Indexed by:Journal Papers

Date of Publication:2015-12-01

Journal:IEEE-ASME TRANSACTIONS ON MECHATRONICS

Included Journals:SCIE、EI、Scopus

Volume:20

Issue:6

Page Number:3170-3181

ISSN No.:1083-4435

Key Words:Inertial measurement unit (IMU); inertial navigation system (INS); pedestrian navigation system (PNS); stancephase detection; zero velocity updates (ZUPT)

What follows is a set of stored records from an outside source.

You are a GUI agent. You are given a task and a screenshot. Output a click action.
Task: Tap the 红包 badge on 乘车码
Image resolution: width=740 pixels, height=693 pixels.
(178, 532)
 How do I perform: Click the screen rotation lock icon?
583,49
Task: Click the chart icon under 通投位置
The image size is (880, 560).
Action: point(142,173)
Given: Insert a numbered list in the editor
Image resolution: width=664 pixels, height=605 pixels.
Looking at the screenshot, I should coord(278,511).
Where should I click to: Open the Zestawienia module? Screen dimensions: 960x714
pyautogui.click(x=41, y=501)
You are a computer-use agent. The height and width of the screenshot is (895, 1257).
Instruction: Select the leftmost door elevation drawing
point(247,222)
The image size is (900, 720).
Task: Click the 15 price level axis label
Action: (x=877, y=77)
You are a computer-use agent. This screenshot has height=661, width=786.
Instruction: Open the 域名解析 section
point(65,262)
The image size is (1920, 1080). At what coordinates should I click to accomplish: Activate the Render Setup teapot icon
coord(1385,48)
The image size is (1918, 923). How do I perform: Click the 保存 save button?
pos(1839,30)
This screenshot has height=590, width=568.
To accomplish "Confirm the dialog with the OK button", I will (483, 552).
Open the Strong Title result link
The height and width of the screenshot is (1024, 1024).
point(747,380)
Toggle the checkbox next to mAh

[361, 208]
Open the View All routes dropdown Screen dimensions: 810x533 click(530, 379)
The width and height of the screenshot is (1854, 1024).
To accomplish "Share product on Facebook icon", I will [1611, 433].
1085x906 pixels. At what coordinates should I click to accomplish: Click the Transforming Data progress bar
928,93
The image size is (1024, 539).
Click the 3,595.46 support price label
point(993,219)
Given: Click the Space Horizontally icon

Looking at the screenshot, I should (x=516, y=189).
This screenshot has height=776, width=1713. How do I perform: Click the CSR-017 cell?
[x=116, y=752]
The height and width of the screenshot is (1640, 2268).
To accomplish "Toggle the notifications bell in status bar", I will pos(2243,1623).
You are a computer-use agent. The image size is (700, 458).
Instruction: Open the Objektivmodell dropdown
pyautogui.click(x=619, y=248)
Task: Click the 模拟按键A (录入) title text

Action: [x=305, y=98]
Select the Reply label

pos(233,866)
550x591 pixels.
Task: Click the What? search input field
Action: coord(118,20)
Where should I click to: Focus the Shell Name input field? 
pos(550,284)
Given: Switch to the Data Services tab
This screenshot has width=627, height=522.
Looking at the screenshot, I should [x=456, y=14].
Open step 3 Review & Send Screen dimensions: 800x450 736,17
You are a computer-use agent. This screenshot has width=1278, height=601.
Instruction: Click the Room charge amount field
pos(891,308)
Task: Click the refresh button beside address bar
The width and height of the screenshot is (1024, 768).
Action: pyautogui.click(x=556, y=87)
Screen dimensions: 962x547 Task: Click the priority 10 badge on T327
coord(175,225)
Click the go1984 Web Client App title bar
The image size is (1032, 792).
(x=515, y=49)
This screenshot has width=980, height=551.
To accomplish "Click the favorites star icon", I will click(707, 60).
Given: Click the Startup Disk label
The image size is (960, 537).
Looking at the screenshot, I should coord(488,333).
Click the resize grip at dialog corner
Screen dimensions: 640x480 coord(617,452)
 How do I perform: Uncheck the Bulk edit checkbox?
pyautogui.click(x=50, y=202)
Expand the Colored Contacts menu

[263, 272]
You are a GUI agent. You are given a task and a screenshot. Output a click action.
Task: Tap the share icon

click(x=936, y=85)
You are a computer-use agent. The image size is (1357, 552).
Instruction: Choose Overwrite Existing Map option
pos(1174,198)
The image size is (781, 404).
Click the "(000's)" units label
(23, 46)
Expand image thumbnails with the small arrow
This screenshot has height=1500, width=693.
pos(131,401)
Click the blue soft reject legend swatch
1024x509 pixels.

Abstract:Zero velocity updates (ZUPT) is an effective way for the foot-mounted inertial pedestrian navigation systems. For the ZUPT technique to work properly, it is necessary to correctly detect the stance phase of each gait cycle. An adaptive stance-phase detection method is proposed based solely on an inertial sensor, which deals with the measurement fluctuations in swing and stance phases differently, and applies a clustering algorithm to partition the potential gait phases into true and false clusters, thereby yielding a time threshold to eliminate the false gait phases. The roles of the detection parameters and the relationship between them are analyzed to offer some suggestions for parameter tuning. Detection performance is evaluated with multisubject experimental data collected at varying walking speeds. The evaluation results show that the proposed detection method performs well in the presence of measurement fluctuations, which can make the detection of stance phases more robust and the choice of detection parameters more flexible.